Pointing out hypocrisy or craven motivations seems almost beside the point. Yes, Equinox is showcasing an artform pioneered by poor transwomen of color while gentrifying the very neighborhoods they used to live in by building luxury gyms that charge up to $250 in monthly rates. Yes, Essie is simply trying to maximize its profits by expanding its clientele to people who are not women. Yes, Fossil’s website still divides their products into “men’s” and “women’s” despite allegedly helping a nonbinary customer come to terms with their identity. Who cares? There is an unspoken agreement that even savvy consumers who see through the bullshit will at least appreciate the effort required to produce it.

The Pride campaigns of yore were easy to dismiss as cheap money-grabs. Something “bad” (a Bud Light, capitalism) was being temporarily wrapped in something “good” (a rainbow flag, queerness). How dishonest! Today’s Pride campaigns, on the other hand, are a Kafkaesque maze of “good” and “bad” half-ideas remixed and re-packaged so many times that they barely add up to a coherent message at all. Instead of simply proclaiming “Gay Rights!” and then going about her day, Jennifer Lawrence is now in drag hosting a cabaret night in Provincetown. One of the performers is the CEO of Raytheon, and all the proceeds go to the Trevor Project.

These campaigns are not totally without merit. For instance, Equinox is donating up to $20,000 (around the equivalent of 80 one-year Equinox memberships) to the direct action initiative House Lives Matter. What they are is deeply confused. While Obama-era Pride was shallow and conceptually limited, it vaguely coalesced around a concrete cause: the legalization of same-sex marriage. That focus has not, as the incrementalists among us predicted, been re-routed towards different, more urgent goals — even in an era when the rights of poor, trans, and immigrant queer communities are under attack. Instead, late-stage Pride advertising offers a pseudo-utopian spectacle of visibility for visibility’s sake, sprinkled with just enough hollow nods to the online language of “social justice” to skirt by unscathed by criticism. One might object that it’s not the job of corporations to engage in meaningful activism in the first place. Fair. But the least they can do is get out of the way.

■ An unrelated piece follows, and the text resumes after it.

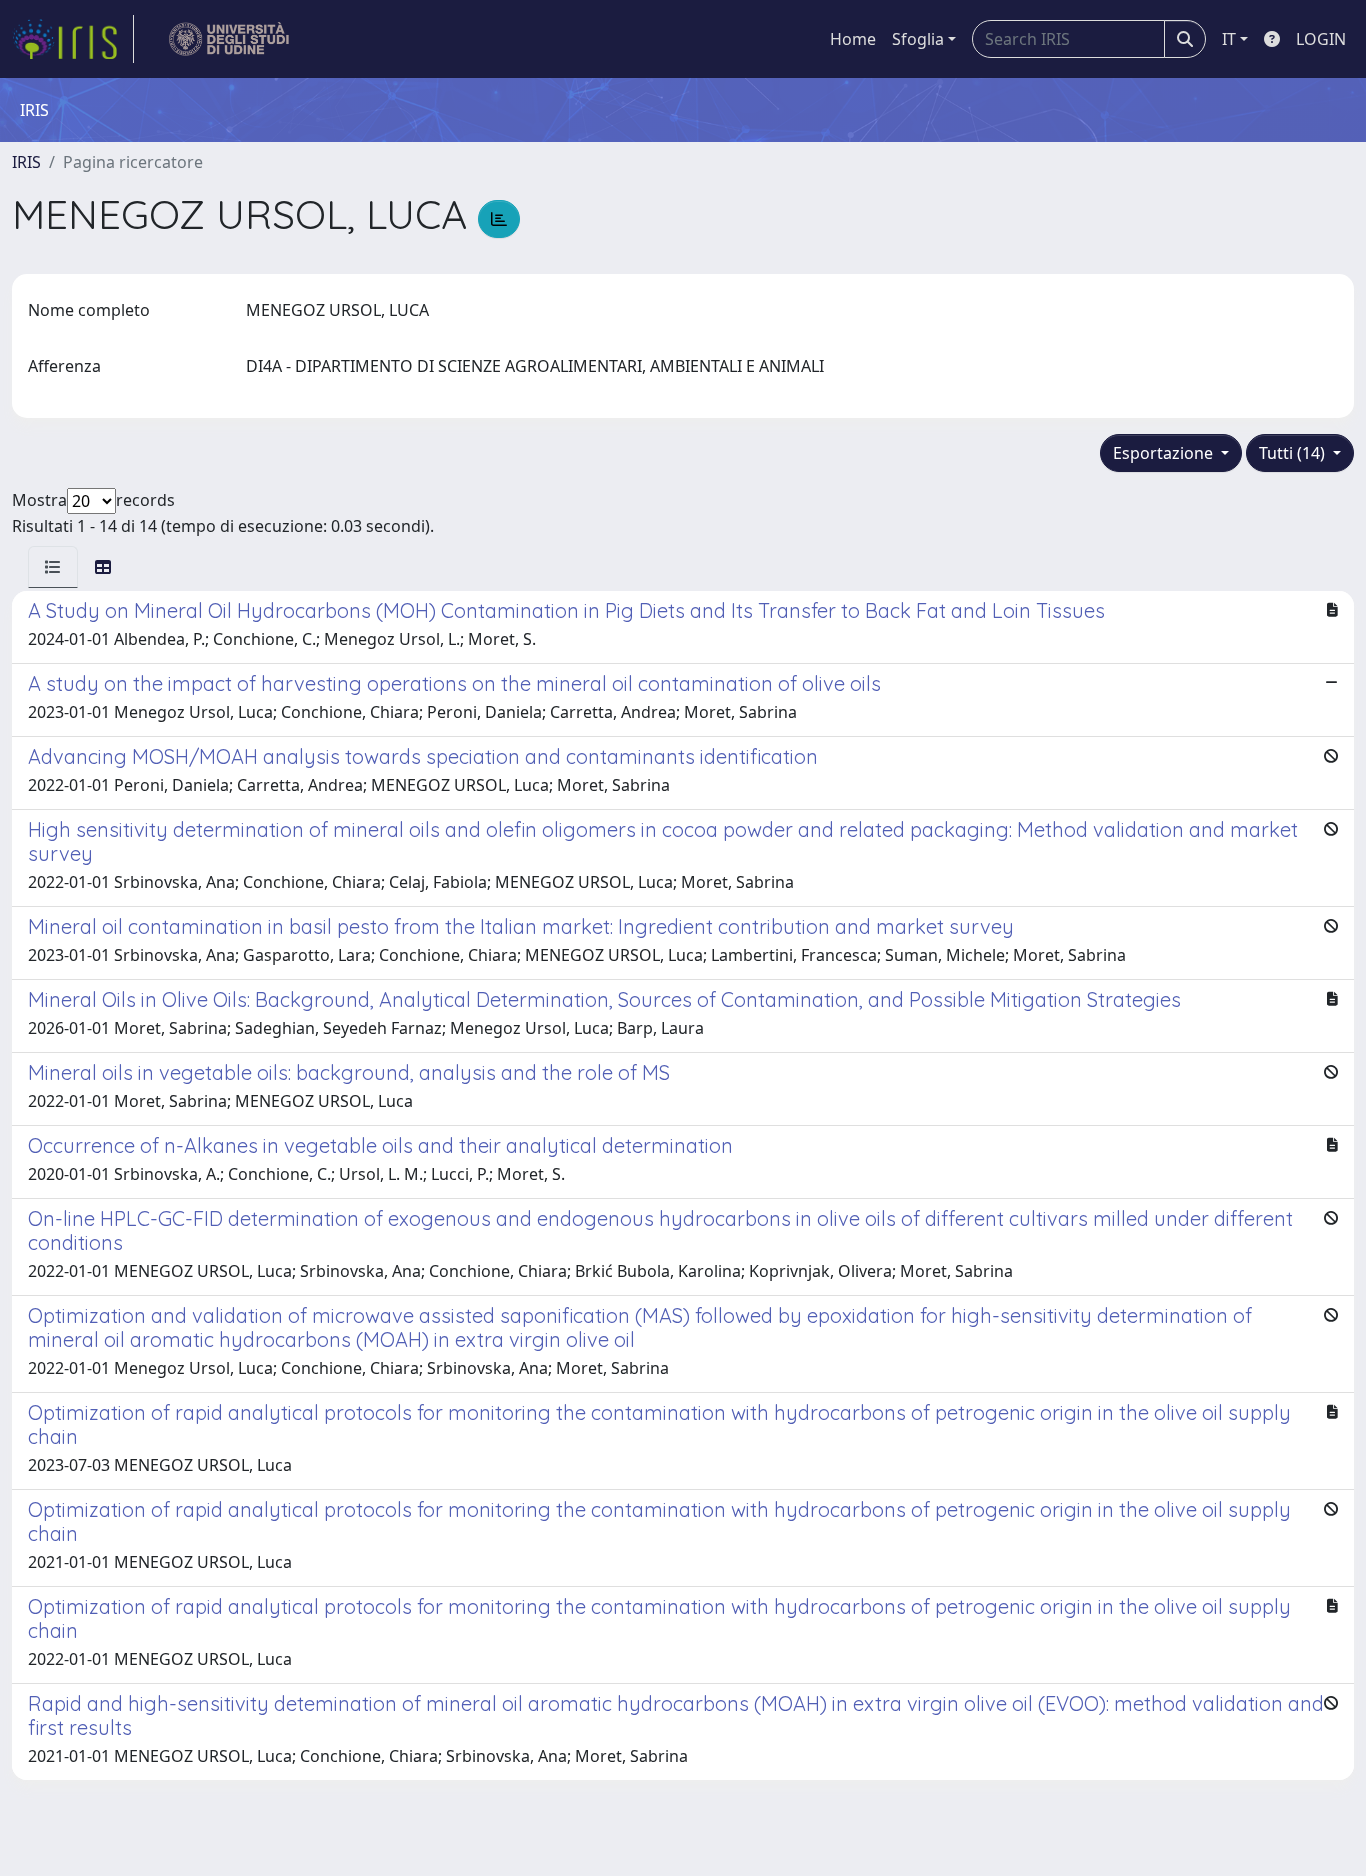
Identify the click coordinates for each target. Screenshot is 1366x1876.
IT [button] (1229, 39)
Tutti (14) (1294, 453)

Against my better judgment, I find myself nostalgic for the more simple evils of advertising-as-usual. In announcing the Gap’s “Love All Ways” campaign, the company’s Chief Marketing Officer remarked that “celebrating love has been an inherent part of Gap’s DNA from the beginning.” How refreshingly quaint! Revealing its rainbow shopping bags (“a colorful take on the brand’s iconic blue bag”), Ikea clarified that they are meant to symbolize “the value of togetherness.” Absolutely go off!

A few days ago, the NSA’s official Twitter account posted a photo of the agency’s headquarters lit in rainbow colors with the caption “At NSA, talented individuals of all backgrounds, contribute to something bigger than themselves: national security.” As an act of pinkwashing, this is undoubtedly more egregious than any of the other examples mentioned above. However, I was relieved at the simplicity of the message. I understood all the words, and I could articulate why the sentence they formed was stupid. I did not have to sit through a video of NSA employees telling me how their jobs empowered them to live more authentically or read a poem about how mass surveillance falls under the BDSM umbrella and is therefore inherently queer. It was just a rainbow. Calmly, I thought to myself: The NSA said, “Gay Rights.”